▶ Quellauszug:
Sie will mir nicht glauben, und behauptet, Sie müßten ihn
bekommen haben. Friedrich Schlegel iſt ſchon in Jena, und
Mad. Veit reiſt die andere Woche mit meiner Mutter nach
Leipzig, von wo ſie die Schlegels nach Jena holen, und wo
ſie den Winter mit ihrem jüngſten Sohn bleibt. — „Die
Nacht — ſie mußte ſich erhellen.“ Ich bin noch mittenin.
Auch ſollen Sie von mir kein Wort hören; ſo elend geht
es mir. Ich glaubte das Leben, den Schmerz zu kennen: aber
dieſen Sommer hab’ ich ihn erſt erfahren. Nun — zweifl’
ich auch nicht mehr, nun kann es immer ärger werden! Ich
bin aber nicht ſo elend, wie ſonſt: ich habe mehr Muth; und
ſollte mir auch nur eine Hand zu retten übrig bleiben.

▶ Rohdaten:

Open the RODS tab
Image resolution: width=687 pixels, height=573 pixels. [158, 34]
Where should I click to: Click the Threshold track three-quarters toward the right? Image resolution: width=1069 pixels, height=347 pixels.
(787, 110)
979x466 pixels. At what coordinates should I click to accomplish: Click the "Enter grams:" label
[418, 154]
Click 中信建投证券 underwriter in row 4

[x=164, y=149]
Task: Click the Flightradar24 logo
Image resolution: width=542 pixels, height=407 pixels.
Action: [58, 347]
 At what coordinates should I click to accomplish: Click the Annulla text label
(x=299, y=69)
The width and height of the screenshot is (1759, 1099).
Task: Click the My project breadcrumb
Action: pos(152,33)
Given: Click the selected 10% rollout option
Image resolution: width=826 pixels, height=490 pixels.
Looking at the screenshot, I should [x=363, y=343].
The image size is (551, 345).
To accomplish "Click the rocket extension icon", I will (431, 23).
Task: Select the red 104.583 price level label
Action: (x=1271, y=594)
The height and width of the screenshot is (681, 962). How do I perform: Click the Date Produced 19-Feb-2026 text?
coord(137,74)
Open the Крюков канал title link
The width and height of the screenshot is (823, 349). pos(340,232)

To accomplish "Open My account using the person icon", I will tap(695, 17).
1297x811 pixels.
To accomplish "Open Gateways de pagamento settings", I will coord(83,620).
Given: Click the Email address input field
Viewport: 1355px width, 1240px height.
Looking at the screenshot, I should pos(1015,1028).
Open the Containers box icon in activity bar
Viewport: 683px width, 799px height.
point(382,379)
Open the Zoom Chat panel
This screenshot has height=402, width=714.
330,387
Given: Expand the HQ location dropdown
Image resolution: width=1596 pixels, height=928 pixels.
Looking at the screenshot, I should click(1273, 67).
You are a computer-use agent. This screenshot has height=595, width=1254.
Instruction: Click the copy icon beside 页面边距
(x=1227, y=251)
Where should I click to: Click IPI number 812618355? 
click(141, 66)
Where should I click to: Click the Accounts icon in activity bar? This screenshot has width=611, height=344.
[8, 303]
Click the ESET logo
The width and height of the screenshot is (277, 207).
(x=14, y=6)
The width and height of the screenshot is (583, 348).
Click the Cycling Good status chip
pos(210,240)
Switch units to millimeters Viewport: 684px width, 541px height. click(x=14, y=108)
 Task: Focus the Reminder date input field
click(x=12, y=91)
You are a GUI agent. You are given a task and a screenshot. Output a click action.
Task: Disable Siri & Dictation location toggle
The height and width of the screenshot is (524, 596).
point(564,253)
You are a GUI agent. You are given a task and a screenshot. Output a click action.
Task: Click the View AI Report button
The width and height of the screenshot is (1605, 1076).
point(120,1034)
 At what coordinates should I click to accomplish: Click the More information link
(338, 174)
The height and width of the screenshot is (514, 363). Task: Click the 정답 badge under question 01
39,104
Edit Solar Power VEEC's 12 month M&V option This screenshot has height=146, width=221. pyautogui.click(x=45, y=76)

▶ Kurze Aufgabe:
Gib aus dem Quellauszug den Abschnitt von „Sie will mir“ bis einschließlich „retten übrig bleiben.“ wortgetreu aus.

▶ Antwort zur Übung:
Sie will mir nicht glauben, und behauptet, Sie müßten ihn
bekommen haben. Friedrich Schlegel iſt ſchon in Jena, und
Mad. Veit reiſt die andere Woche mit meiner Mutter nach
Leipzig, von wo ſie die Schlegels nach Jena holen, und wo
ſie den Winter mit ihrem jüngſten Sohn bleibt. — „Die
Nacht — ſie mußte ſich erhellen.“ Ich bin noch mittenin.
Auch ſollen Sie von mir kein Wort hören; ſo elend geht
es mir. Ich glaubte das Leben, den Schmerz zu kennen: aber
dieſen Sommer hab’ ich ihn erſt erfahren. Nun — zweifl’
ich auch nicht mehr, nun kann es immer ärger werden! Ich
bin aber nicht ſo elend, wie ſonſt: ich habe mehr Muth; und
ſollte mir auch nur eine Hand zu retten übrig bleiben.